## Problem
Using the entries below, transcribe exactly the line containing "At what coordinates should I click to accomplish: Open" and each line that follows it to the end.

Top of Data shown

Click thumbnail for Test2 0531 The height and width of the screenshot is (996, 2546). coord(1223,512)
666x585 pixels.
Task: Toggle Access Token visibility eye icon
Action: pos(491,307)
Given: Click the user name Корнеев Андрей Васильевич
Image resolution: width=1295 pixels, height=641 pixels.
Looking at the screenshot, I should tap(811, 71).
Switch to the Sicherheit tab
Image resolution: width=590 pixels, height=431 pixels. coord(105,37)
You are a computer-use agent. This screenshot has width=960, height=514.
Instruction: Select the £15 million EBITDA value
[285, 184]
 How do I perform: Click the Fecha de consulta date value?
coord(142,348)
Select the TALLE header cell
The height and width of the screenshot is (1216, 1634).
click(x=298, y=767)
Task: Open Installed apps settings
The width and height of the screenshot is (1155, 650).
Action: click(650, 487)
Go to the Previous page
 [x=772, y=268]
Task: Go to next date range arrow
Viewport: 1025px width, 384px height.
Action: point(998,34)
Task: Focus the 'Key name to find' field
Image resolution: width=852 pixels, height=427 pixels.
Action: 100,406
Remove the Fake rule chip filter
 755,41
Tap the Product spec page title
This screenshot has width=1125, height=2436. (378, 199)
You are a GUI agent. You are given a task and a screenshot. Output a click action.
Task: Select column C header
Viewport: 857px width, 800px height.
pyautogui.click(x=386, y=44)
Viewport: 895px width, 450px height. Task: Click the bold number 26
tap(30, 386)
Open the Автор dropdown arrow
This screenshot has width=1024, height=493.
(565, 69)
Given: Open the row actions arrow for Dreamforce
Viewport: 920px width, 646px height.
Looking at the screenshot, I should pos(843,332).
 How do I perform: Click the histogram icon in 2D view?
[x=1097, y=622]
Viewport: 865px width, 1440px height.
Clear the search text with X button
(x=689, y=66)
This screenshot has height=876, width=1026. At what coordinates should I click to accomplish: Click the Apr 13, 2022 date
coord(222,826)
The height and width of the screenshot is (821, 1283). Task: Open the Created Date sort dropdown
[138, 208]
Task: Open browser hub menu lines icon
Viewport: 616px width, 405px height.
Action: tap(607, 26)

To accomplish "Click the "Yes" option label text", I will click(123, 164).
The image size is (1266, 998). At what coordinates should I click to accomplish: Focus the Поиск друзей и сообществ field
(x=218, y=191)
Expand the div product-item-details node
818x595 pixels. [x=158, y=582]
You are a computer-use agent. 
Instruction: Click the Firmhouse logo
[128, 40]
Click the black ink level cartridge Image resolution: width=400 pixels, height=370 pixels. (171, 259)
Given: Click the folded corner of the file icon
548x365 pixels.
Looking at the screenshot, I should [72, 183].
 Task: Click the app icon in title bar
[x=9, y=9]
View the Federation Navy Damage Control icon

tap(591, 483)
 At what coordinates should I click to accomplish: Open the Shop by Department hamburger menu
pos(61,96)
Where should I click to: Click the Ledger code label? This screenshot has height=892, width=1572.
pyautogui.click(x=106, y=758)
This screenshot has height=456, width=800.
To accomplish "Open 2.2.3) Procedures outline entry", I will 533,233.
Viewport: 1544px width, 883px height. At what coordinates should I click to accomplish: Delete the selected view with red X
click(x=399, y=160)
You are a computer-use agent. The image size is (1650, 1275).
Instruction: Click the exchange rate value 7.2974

Bottom of Data shown

## Result of this exercise
 At what coordinates should I click to accomplish: Open the Shop by Department hamburger menu
pos(61,96)
Where should I click to: Click the Ledger code label? This screenshot has height=892, width=1572.
pyautogui.click(x=106, y=758)
This screenshot has height=456, width=800.
To accomplish "Open 2.2.3) Procedures outline entry", I will 533,233.
Viewport: 1544px width, 883px height. At what coordinates should I click to accomplish: Delete the selected view with red X
click(x=399, y=160)
You are a computer-use agent. The image size is (1650, 1275).
Instruction: Click the exchange rate value 7.2974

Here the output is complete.